PROBLEM: Retyping the records exactly is the whole task.

Data items:
--- START ---
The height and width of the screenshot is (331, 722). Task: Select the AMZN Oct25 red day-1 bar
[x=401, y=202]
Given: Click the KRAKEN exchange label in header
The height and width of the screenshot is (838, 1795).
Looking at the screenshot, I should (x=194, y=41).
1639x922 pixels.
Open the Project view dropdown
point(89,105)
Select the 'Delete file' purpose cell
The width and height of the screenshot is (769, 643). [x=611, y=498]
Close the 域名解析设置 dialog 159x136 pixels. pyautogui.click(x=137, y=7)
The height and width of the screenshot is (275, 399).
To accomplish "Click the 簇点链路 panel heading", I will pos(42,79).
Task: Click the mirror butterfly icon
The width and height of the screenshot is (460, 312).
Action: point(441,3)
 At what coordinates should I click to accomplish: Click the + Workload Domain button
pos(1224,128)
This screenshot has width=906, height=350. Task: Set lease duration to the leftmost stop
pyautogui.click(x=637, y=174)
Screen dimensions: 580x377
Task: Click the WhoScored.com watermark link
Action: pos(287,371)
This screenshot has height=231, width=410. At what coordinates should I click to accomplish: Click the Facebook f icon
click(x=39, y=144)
--- END ---
RESULT OF THE EXERCISE:
The height and width of the screenshot is (331, 722). Task: Select the AMZN Oct25 red day-1 bar
[x=401, y=202]
Given: Click the KRAKEN exchange label in header
The height and width of the screenshot is (838, 1795).
Looking at the screenshot, I should (x=194, y=41).
1639x922 pixels.
Open the Project view dropdown
point(89,105)
Select the 'Delete file' purpose cell
The width and height of the screenshot is (769, 643). [x=611, y=498]
Close the 域名解析设置 dialog 159x136 pixels. pyautogui.click(x=137, y=7)
The height and width of the screenshot is (275, 399).
To accomplish "Click the 簇点链路 panel heading", I will pos(42,79).
Task: Click the mirror butterfly icon
The width and height of the screenshot is (460, 312).
Action: point(441,3)
 At what coordinates should I click to accomplish: Click the + Workload Domain button
pos(1224,128)
This screenshot has width=906, height=350. Task: Set lease duration to the leftmost stop
pyautogui.click(x=637, y=174)
Screen dimensions: 580x377
Task: Click the WhoScored.com watermark link
Action: pos(287,371)
This screenshot has height=231, width=410. At what coordinates should I click to accomplish: Click the Facebook f icon
click(x=39, y=144)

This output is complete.